Both the number of borrowers and the volume of loans in income – driven plans grew significantly from 2010 to 2017. The percentage of borrowers using income – driven plans grew from 11% to 24% for those with undergraduate loans and from 6% to 39% for those with graduate loans. 5

  • Revised Pay As You Earn Repayment Plan (REPAYE Plan);
  • Pay As You Earn Repayment Plan (PAYE Plan);
  • Income-Based Repayment Plan (IBR Plan); and
  • Income-Contingent Repayment Plan (ICR Plan).

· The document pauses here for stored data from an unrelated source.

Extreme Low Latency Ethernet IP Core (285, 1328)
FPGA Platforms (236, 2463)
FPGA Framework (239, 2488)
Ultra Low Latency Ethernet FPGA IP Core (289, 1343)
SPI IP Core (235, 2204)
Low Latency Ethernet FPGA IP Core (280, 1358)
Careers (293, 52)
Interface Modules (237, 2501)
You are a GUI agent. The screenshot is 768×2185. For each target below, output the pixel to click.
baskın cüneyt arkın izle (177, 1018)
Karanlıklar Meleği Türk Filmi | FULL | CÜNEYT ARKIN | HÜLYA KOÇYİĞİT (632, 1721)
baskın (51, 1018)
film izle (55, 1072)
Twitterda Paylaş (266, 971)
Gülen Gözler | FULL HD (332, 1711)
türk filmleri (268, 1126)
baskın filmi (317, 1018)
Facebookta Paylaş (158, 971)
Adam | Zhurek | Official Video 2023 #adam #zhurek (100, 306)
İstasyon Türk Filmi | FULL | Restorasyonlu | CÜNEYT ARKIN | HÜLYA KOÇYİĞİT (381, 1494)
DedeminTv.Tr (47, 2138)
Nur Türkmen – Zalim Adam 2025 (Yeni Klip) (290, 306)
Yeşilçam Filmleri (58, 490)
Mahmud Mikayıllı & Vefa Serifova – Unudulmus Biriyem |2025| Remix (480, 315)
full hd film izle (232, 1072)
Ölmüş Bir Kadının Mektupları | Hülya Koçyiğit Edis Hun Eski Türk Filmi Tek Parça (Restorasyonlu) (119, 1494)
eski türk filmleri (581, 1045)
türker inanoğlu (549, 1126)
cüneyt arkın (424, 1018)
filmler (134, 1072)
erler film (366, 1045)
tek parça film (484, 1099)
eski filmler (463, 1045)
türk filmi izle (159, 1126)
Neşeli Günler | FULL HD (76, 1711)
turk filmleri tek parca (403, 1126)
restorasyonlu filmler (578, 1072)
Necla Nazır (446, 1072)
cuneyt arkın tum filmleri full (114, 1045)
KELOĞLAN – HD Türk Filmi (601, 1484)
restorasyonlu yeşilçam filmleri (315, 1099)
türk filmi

The Congressional Budget Office (CBO) estimates that in 2017 approximately 45% of direct loan balance repayments used an income – driven plan, up from about 12% in 2010

The borrower’s tax return filing status (married filing jointly (MFJ) or married filing ount under three of the plans (PAYE, IBR, and ICR). These three plans determine the yearly loan payment based on joint income if the https://getbadcreditloan.com/payday-loans-mo/ballwin/ couple file jointly and based on individual income if the spouses file separately. Depending on the couple’s income and loan balance, the yearly loan payment ount is calculated using only the individual borrower’s income.

Many clients automatically assume that the benefit from reduced loan payments exceeds the additional tax cost of MFS. However, when questioned about the difference in payment associated with only using the individual borrower’s income, the clients eventually admit that they do not know the amount of the payment difference.